Because of these differences, the Safety Board sends its recommendations to different agencies and levels of government in each mode of transportation. In aviation, most of the Safety Board's recommendations are directed to the Federal Aviation Administration, while to improve traffic and recreational boating safety most recommendations are directed to State governments.

A breakout of the recommendations by transportation area would reflect that about 33 percent of the recommendations address aviation safety; 20 percent to marine safety; 17 percent each to highway and railroad safety; and 11 percent pipeline safety.

In the United States, we have found that the most effective and efficient way to accomplish independent accident investigation is to have one agency responsible for investigations in all modes of transportation. This allows for the sharing of safety information, accident investigation techniques, and the more efficient use of technical experts. For example, specialists in certain fields such as human performance, meteorology, survival factors, and the release of hazardous materials can work on investigations in more than one mode. Additionally, the Safety Board has found that safety and special studies into recurring transportation safety problems are effectively addressed because expert resources are available in one agency.

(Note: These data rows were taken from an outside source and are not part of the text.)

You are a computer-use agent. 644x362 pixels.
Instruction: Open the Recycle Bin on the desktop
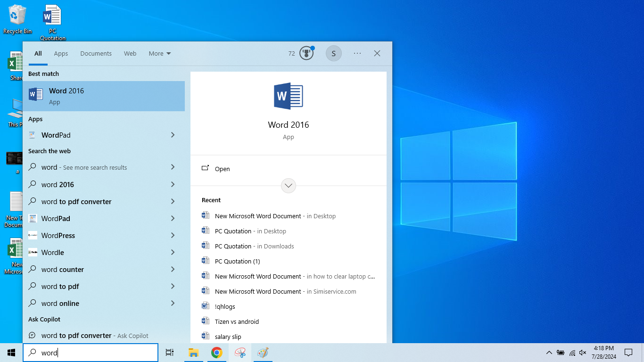pyautogui.click(x=17, y=15)
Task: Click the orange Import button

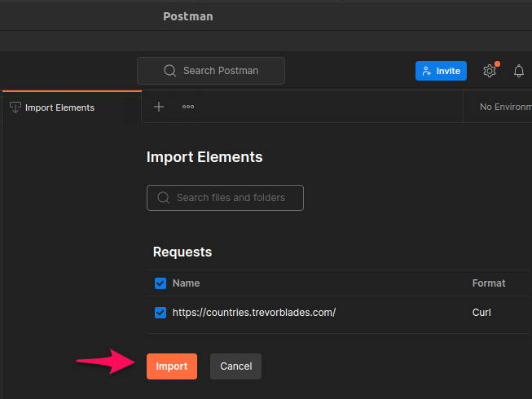Action: [x=172, y=366]
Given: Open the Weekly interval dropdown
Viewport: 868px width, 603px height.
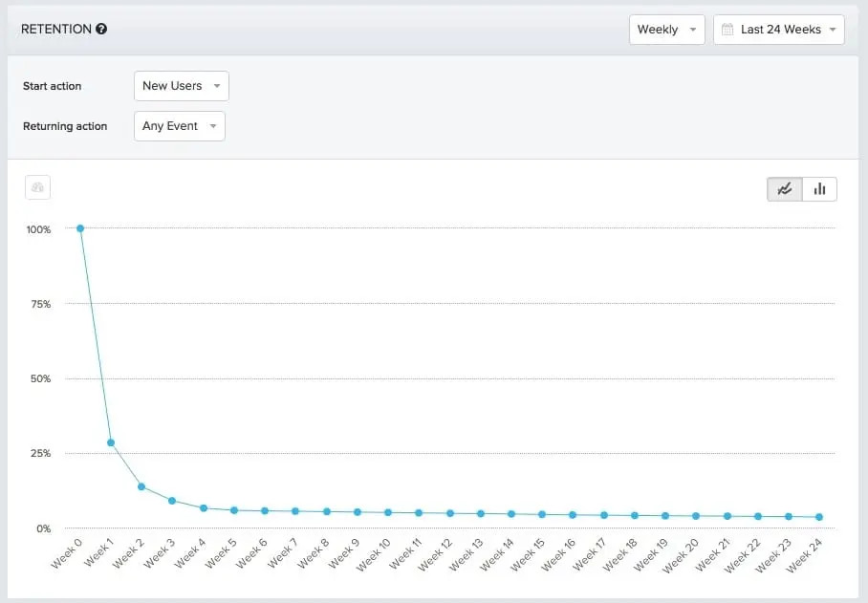Looking at the screenshot, I should tap(666, 30).
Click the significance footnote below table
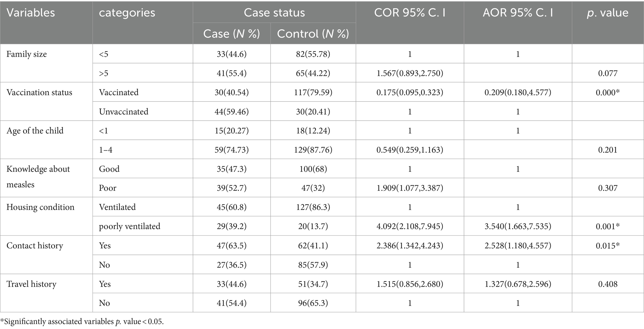Viewport: 644px width, 329px height. (x=82, y=322)
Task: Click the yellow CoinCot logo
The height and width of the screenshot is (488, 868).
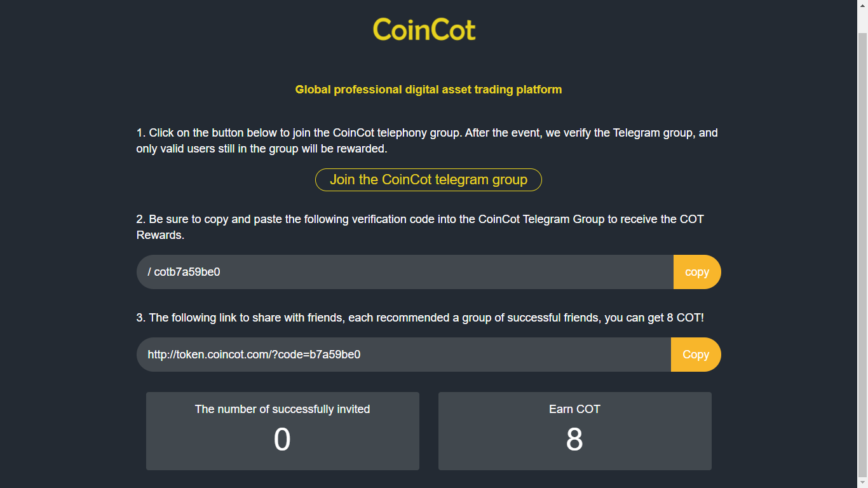Action: [x=424, y=29]
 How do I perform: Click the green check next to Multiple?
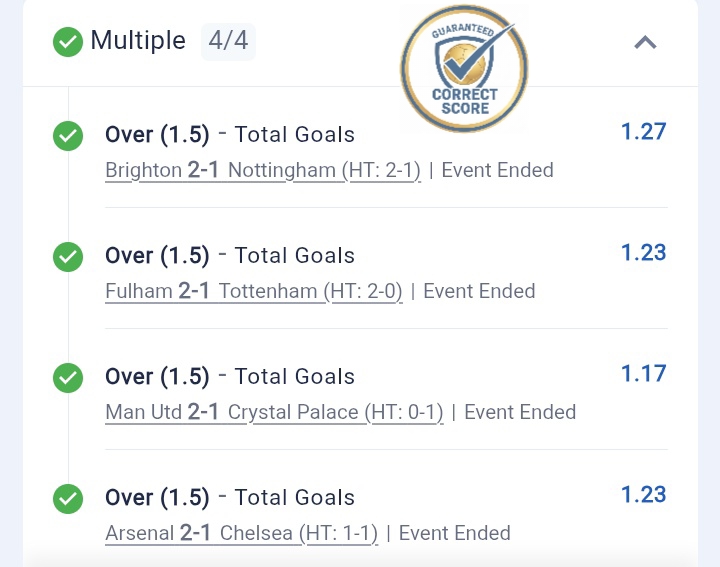pyautogui.click(x=68, y=42)
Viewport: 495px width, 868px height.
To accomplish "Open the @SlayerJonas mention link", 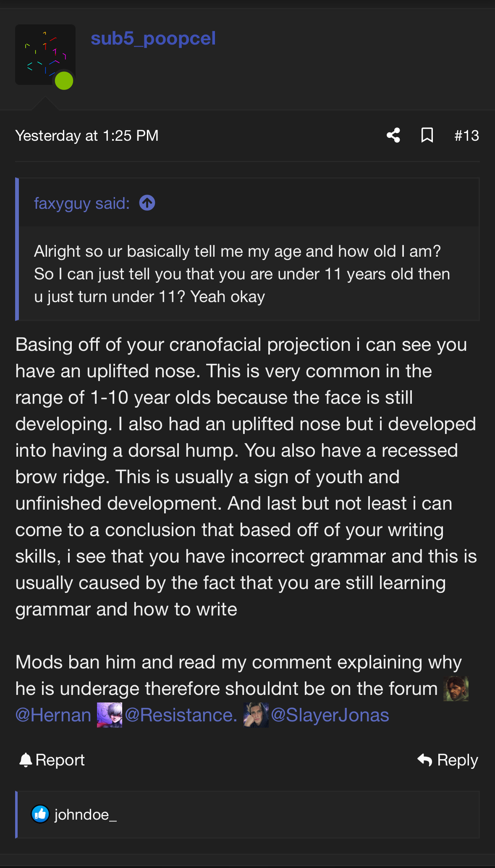I will coord(330,715).
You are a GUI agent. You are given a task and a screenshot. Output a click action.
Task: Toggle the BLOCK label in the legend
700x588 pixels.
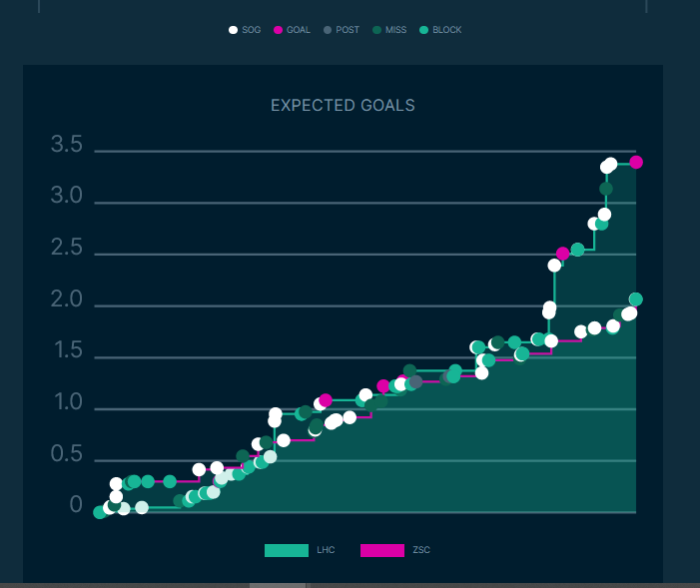(447, 30)
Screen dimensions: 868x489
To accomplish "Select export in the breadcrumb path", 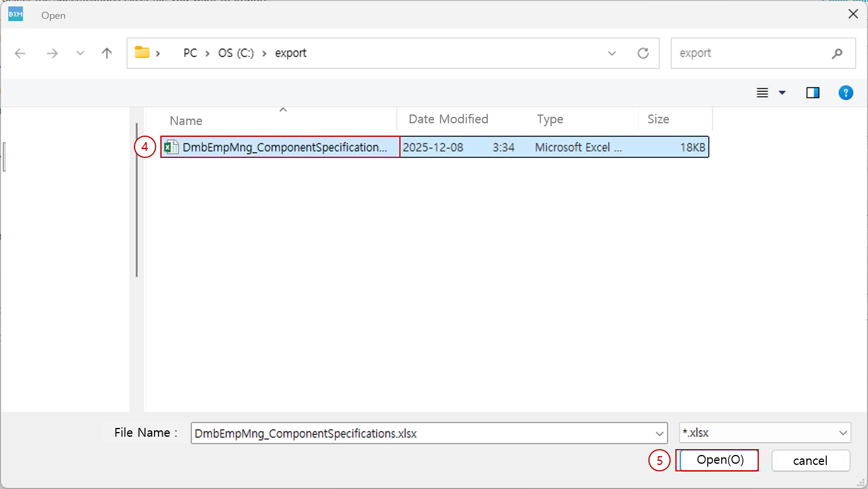I will [290, 52].
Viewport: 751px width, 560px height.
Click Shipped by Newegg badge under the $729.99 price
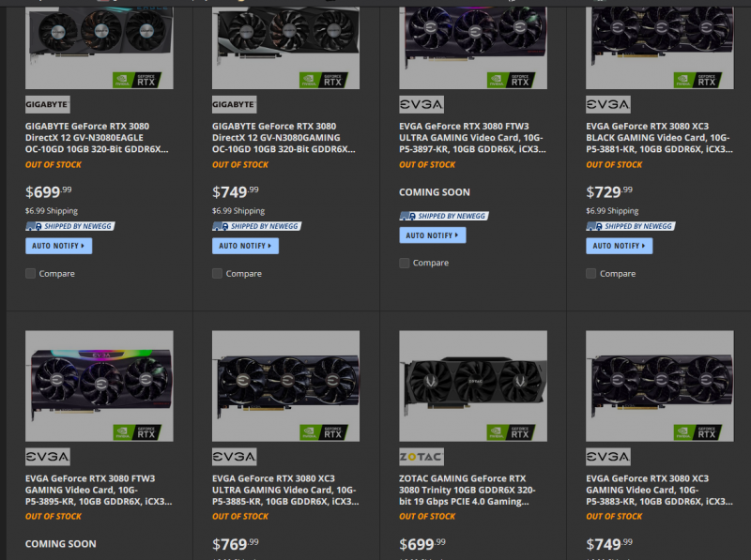[x=630, y=226]
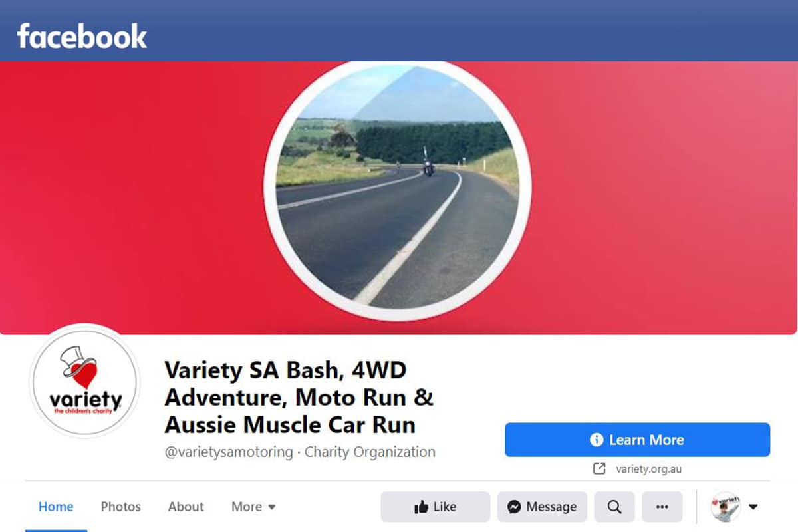Expand the More dropdown menu
Image resolution: width=798 pixels, height=532 pixels.
click(x=253, y=507)
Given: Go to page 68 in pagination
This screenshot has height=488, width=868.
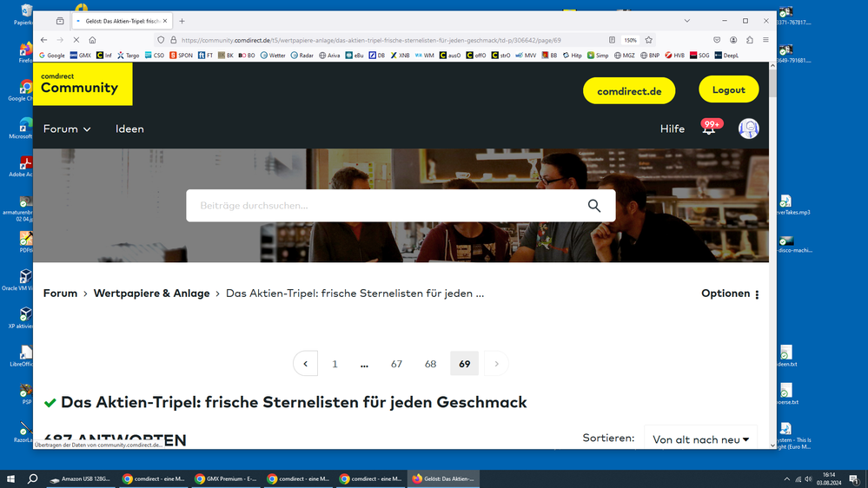Looking at the screenshot, I should pos(430,364).
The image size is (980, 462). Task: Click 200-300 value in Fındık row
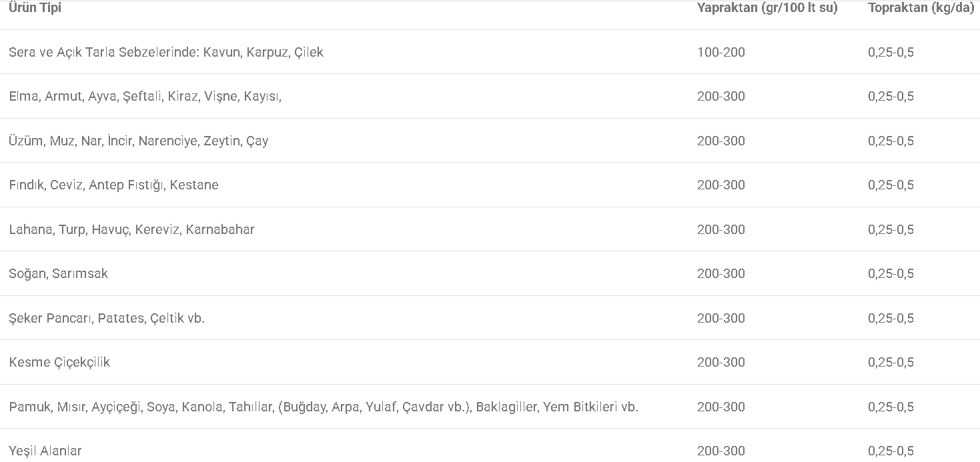click(721, 185)
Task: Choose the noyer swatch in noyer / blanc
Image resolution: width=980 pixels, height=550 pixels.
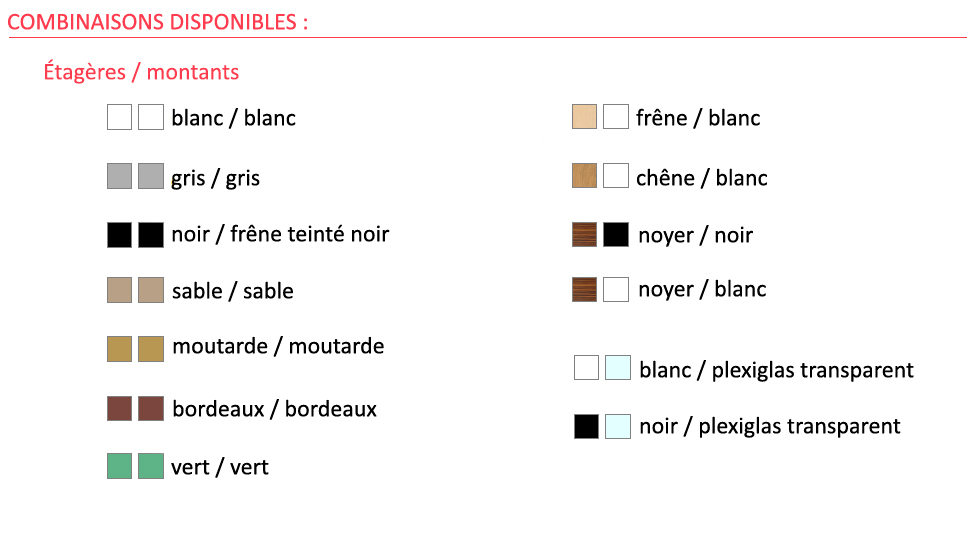Action: 584,289
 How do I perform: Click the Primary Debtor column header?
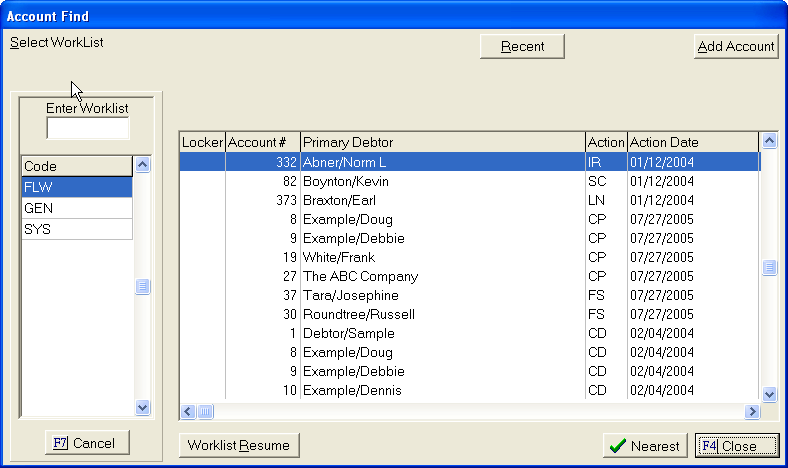(442, 142)
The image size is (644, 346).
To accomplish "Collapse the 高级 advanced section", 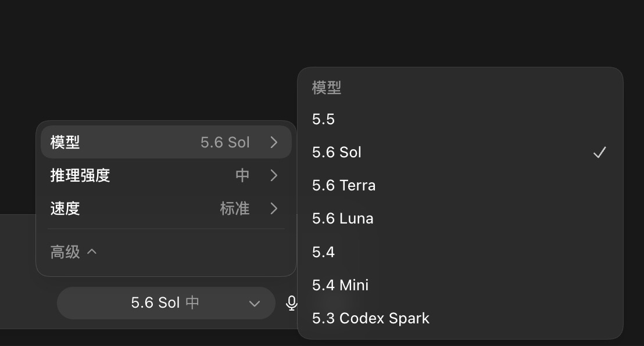I will point(73,251).
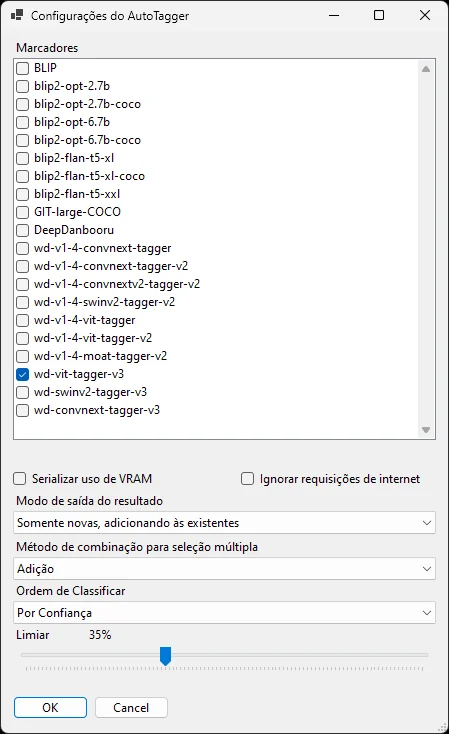The height and width of the screenshot is (734, 449).
Task: Check the blip2-flan-t5-xxl model
Action: point(22,194)
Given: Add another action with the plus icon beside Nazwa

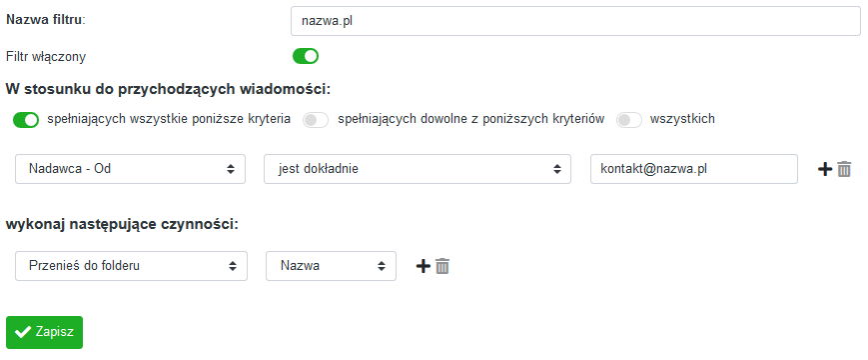Looking at the screenshot, I should click(423, 266).
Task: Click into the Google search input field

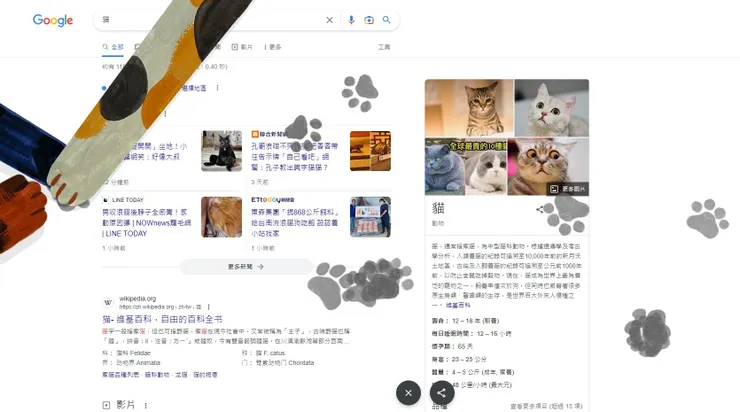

As the Safety Board has gained experience in intermodal operations, the benefits of this arrangement for the independent investigation of transportation accidents fall into three separate categories:

  • economy of operation;
  • transfer of safety lessons learned within and between transportation
  • modes; and development of improved accident investigative techniques for use in one or more modes.

Perhaps, one of the most notable "economy of operation" successes implemented by the Safety Board has been the introduction to the surface modes the concept of the multi-disciplinary Go-Team. This approach was developed decades ago as a means of augmenting a very small commercial airline accident investigative staff by compartmentalizing the investigation into as many as 12 specialized technical groups, each headed by a Board specialist and staffed by knowledgeable experts provided by government or industry. This concept has worked well, both in small investigations with but a few investigators, and in the investigations of large catastrophic accidents in which as many as 70 experts assist the Board's investigative staff. This arrangement allows the Board to manage the accident investigation without losing control.

The Safety Board has played a major role in improving safety by the transfer of safety lessons from one mode of transportation to another. For example:

  • Alcohol and drugs: The safety lessons learned in the highway mode about alcohol and other drug misuse are now being applied to the problem in the aviation, marine and railroad modes. My country is combatting this problem by a variety of activities ranging from regulatory testing measures, administrative sanctions and promotional activities.
  • Survival Factors: Crashworthiness improvement technology and equipment developed for one mode of transportation are being shared with other modes. Examples of this include the development and installation of nonflammable seat and wall coverings, improved emergency exits, and emergency lighting in passenger-carrying vehicles, whether they be airplanes, buses, passenger vessels or railroad passenger cars.
  • Child Safety Seats: The Board was instrumental in developing child safety seat requirements that met the needs of both the highway and aviation modes. Previously, the requirements were being developed separately, and seats approved for use in one mode were not accepted in the other mode. Now, parents can bring their automobile safety seat aboard an airliner.
  • Rescue Operations: Success in locating crashed aircraft by means of Emergency Locator Transmitters (an electronic signaling device activated by a crash) led us to recommend the need for similar equipment for marine vessels. Emergency Position Indicating Radio Beacons -- EPIRBs -- are used to locate vessels that are in trouble or have sunk.
  • Escape from Fires: After a fire aboard a DC-9 in 1983, the Board recommended, among other things, that floor level escape lighting be installed on all airliners. That has been done. In a 1989 safety study, the Board recommended that low power, small emergency lights placed at or near floor level be placed on all cruise ships to mark passageways to emergency exits. Many cruise ships are now applying some form of low level emergency lighting.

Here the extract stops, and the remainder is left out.